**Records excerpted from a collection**
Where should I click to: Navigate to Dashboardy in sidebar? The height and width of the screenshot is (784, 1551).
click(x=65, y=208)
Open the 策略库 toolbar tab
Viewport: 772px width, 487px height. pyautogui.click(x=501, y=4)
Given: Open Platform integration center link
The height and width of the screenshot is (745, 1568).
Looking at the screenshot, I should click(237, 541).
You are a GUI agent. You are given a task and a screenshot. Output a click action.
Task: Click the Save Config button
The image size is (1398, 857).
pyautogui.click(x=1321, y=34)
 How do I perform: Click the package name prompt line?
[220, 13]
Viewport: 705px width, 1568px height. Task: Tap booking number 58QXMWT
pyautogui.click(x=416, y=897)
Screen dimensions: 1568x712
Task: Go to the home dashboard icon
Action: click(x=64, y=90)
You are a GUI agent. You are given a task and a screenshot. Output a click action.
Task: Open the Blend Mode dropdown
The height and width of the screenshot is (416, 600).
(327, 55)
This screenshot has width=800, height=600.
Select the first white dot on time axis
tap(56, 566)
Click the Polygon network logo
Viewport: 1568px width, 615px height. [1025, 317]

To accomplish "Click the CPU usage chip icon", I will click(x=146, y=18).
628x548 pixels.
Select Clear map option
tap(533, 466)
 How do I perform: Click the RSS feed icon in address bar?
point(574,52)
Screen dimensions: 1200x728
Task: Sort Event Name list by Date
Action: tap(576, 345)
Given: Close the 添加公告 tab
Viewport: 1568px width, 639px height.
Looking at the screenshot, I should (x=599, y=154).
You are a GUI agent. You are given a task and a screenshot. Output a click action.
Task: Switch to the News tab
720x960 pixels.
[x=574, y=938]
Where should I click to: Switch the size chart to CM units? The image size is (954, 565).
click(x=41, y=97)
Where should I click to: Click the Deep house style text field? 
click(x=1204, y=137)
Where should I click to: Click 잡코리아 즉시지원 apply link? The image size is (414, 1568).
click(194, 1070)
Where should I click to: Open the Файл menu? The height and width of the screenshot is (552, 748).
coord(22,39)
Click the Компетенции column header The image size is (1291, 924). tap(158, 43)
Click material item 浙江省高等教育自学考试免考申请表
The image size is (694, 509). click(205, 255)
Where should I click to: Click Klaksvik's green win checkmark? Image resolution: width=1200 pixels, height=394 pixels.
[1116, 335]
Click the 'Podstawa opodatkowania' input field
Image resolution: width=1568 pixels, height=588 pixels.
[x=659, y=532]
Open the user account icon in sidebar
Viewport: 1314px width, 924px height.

**What is expected**
Set out the entries once more, word for word.

**Response area**
Where should I click to: Navigate to Dashboardy in sidebar? The height and width of the screenshot is (784, 1551).
click(x=65, y=208)
Open the 策略库 toolbar tab
Viewport: 772px width, 487px height. pyautogui.click(x=501, y=4)
Given: Open Platform integration center link
The height and width of the screenshot is (745, 1568).
Looking at the screenshot, I should click(237, 541).
You are a GUI agent. You are given a task and a screenshot. Output a click action.
Task: Click the Save Config button
The image size is (1398, 857).
pyautogui.click(x=1321, y=34)
 How do I perform: Click the package name prompt line?
[220, 13]
Viewport: 705px width, 1568px height. Task: Tap booking number 58QXMWT
pyautogui.click(x=416, y=897)
Screen dimensions: 1568x712
Task: Go to the home dashboard icon
Action: click(x=64, y=90)
You are a GUI agent. You are given a task and a screenshot. Output a click action.
Task: Open the Blend Mode dropdown
The height and width of the screenshot is (416, 600).
(327, 55)
This screenshot has width=800, height=600.
Select the first white dot on time axis
tap(56, 566)
Click the Polygon network logo
Viewport: 1568px width, 615px height. [1025, 317]

To accomplish "Click the CPU usage chip icon", I will click(x=146, y=18).
628x548 pixels.
Select Clear map option
tap(533, 466)
 How do I perform: Click the RSS feed icon in address bar?
point(574,52)
Screen dimensions: 1200x728
Task: Sort Event Name list by Date
Action: tap(576, 345)
Given: Close the 添加公告 tab
Viewport: 1568px width, 639px height.
Looking at the screenshot, I should (x=599, y=154).
You are a GUI agent. You are given a task and a screenshot. Output a click action.
Task: Switch to the News tab
720x960 pixels.
[x=574, y=938]
Where should I click to: Switch the size chart to CM units? The image size is (954, 565).
click(x=41, y=97)
Where should I click to: Click the Deep house style text field? 
click(x=1204, y=137)
Where should I click to: Click 잡코리아 즉시지원 apply link? The image size is (414, 1568).
click(194, 1070)
Where should I click to: Open the Файл menu? The height and width of the screenshot is (552, 748).
coord(22,39)
Click the Компетенции column header The image size is (1291, 924). tap(158, 43)
Click material item 浙江省高等教育自学考试免考申请表
The image size is (694, 509). click(205, 255)
Where should I click to: Click Klaksvik's green win checkmark? Image resolution: width=1200 pixels, height=394 pixels.
[1116, 335]
Click the 'Podstawa opodatkowania' input field
Image resolution: width=1568 pixels, height=588 pixels.
[x=659, y=532]
Open the user account icon in sidebar
Viewport: 1314px width, 924px height.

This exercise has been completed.